The dozing gunner who had been left with the meager battery of three guns that divided the center and left wing was so bleary-eyed, it had taken all his concentration just to keep his smoldering linstock—the fuse soaked in saltpeter used to fire the cannons—out of the rain. He heard the roar of voices and jerked himself awake. He saw the prince’s saber waving, saw the arm lowered in a grand sweeping motion, and, adding his own voice to the Gaelic roar around him, lowered the glowing fuse to the nearest cannon.

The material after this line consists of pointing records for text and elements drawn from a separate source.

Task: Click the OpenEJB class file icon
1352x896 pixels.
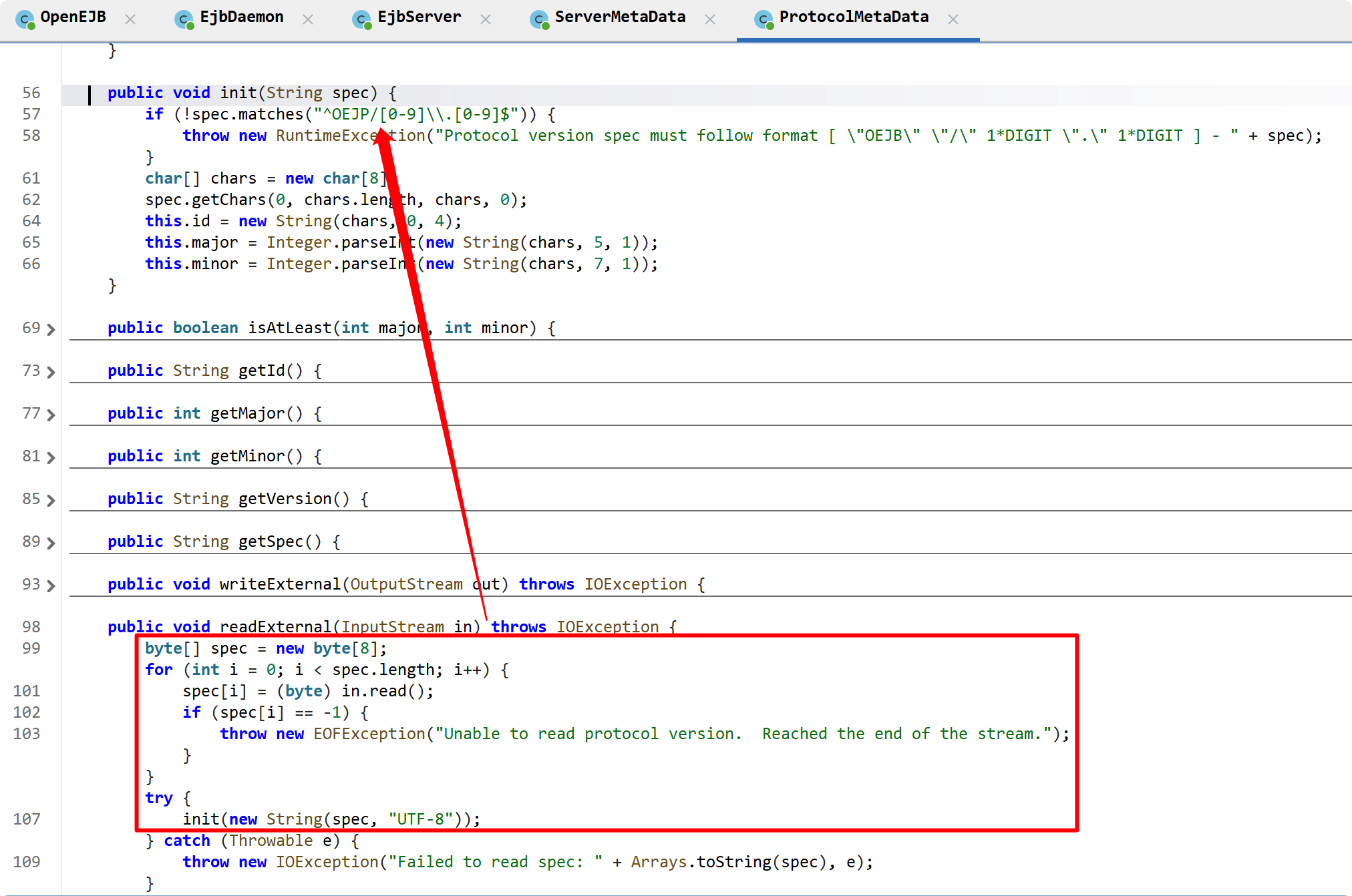Action: pos(25,19)
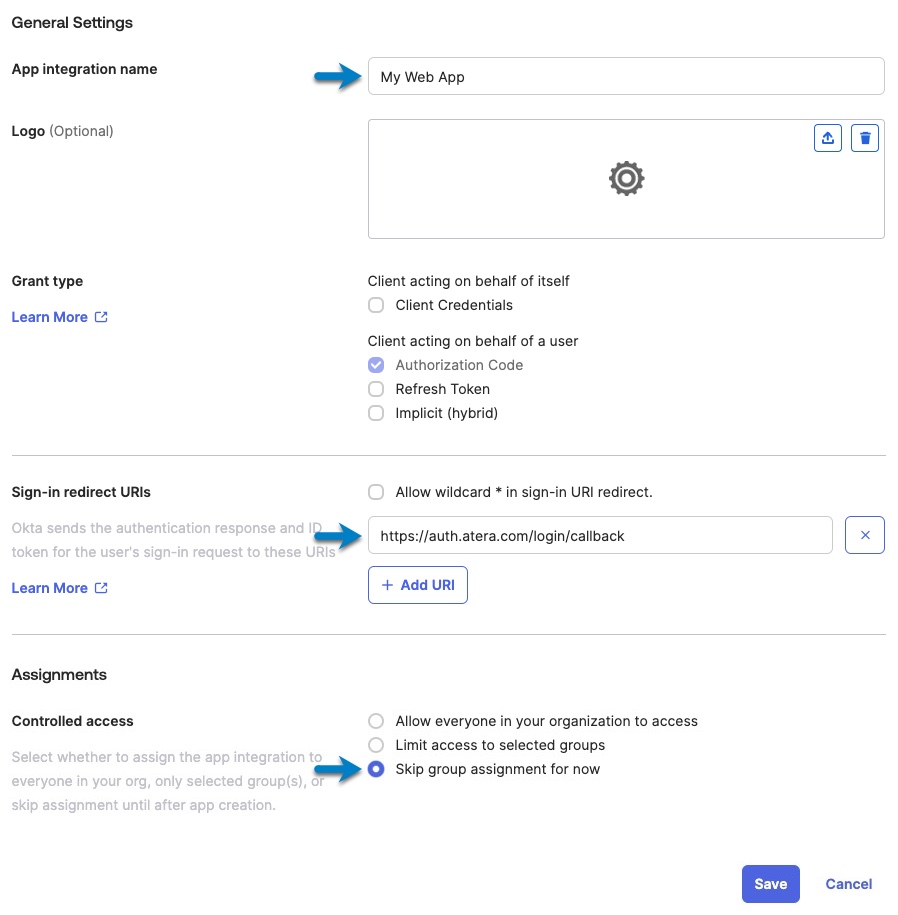The width and height of the screenshot is (898, 915).
Task: Cancel the app integration form
Action: (848, 884)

Catherine and Deirdre both knew there could be no mistaking the cause of the distant rolls of thunder. It was the sound of guns, firing steadily, volley upon volley until each echo blended into the next with the quaking impact of a volcano. Struan MacSorley, honoring his oath to Alexander to see to Catherine’s safety, rode with them as far as Moy Hall, setting such a fast and furious pace across the fields that the women were too weak and out of breath to protest when he left them unceremoniously at the door and streaked off like a demon toward the sound of the guns.

Lady Anne was not in residence, they were told. With complexions as pale and waxy as sheep tallow, the servants relayed the events of the past twenty-four hours—ending with the fact that only moments before Catherine and Deirdre had arrived back at Moy, the last of the clansmen who had been seeking food and respite had departed for the battlefield.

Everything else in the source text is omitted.